Time for a dip
Dips are such a great thing to have ready in the fridge. Sometimes you just need a snack, you aren’t hungry enough for a meal, so what do you reach for? More often than not, it’s something that’s not hugely nutritious, but hey, it’s something that you can grab in a hurry right?! That’s where dips come in, grab some crackers, a bit of flatbread, fruit, vegetables or whatever takes your fancy and you’re away with a great snack. One of my main “go to” dips, has to be a blooming good hummus and boy do I have one for you today! Roasted Pumpkin Hummus is where it is at!
The awesome thing when it comes to hummus is you can utilize ingredients you have laying around, which in turn helps with decreasing wastage. This is where the recipe for this roasted pumpkin hummus came from. I had lots of pumpkin leftover from Halloween, so rather than wasting it, I diced it up, roasted it off and froze it until I knew what I wanted to do with it.
It takes seconds
Hummus takes seconds to knock up at the best of times, but if you have some extra ingredients hiding in the freezer then you’re onto a winner. You don’t have to be a kitchen whizz to make a good hummus, you’re going to throw everything in a blender and you’re done. Experiment with this recipe and throw some extra ingredients in and see what happens. I obviously have roasted pumpkin going into this one. How about a beetroot hummus, roasted garlic, red pepper, cumin, the possibilities are endless. For the beetroot, I use a great product from Of the Earth Superfoods, which couldn’t make it simpler for a great hummus. Powdered beetroot which limits wastage and makes it super quick and easy. Below is a link to the product I use.
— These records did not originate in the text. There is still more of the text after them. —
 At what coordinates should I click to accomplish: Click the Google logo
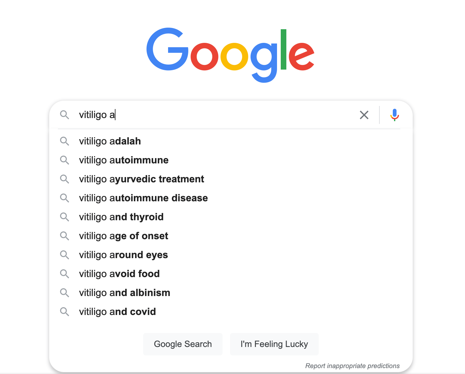(230, 54)
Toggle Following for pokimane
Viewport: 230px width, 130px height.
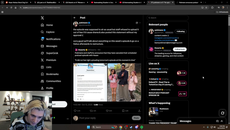pos(180,31)
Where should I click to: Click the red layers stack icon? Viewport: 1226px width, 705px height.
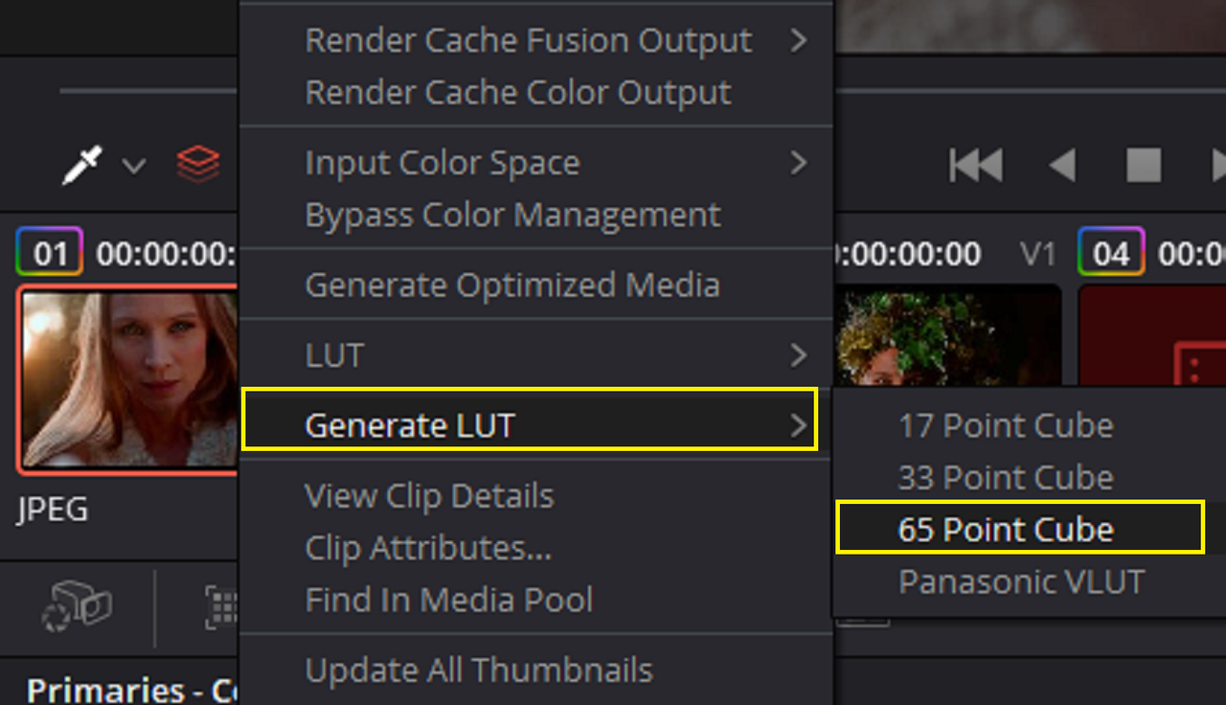198,165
The only restriction with accompaniments for hummus is your imagination. Using things like grilled flatbreads, wraps, breadsticks has to be my favourite. But crudities like cherry tomatoes, sliced peppers, carrots, cucumber, celery etc are also amazing. If you need a banging flatbread recipe that can be knocked up in minutes then just click on the image below.
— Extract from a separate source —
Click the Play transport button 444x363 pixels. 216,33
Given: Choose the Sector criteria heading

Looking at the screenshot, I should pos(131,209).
So let’s get straight into this. The recipe below, although is for a roasted pumpkin hummus, can easily be used as a standard hummus, simply remove the pumpkin.
- 200g drained chickpeas (leave some aside for garnish)
- 400g roasted pumpkin/squash
- 2 x garlic cloves
- 1 tspn ground cumin
- 1 tbspn tahini
- 4 tbspn water
- 2 tbspn lemon juice
- pinch of salt
- A drizzle of olive oil
- Make sure the chickpeas are well drained. Throw all the ingredients, apart from the oil into a food processor/blender. Blitz until you have a nice creamy consistency.
- If the mixture is too thick simply add a touch more water.
- Serve in a bowl, drizzle with a little oil and garnish with the chickpeas you set aside.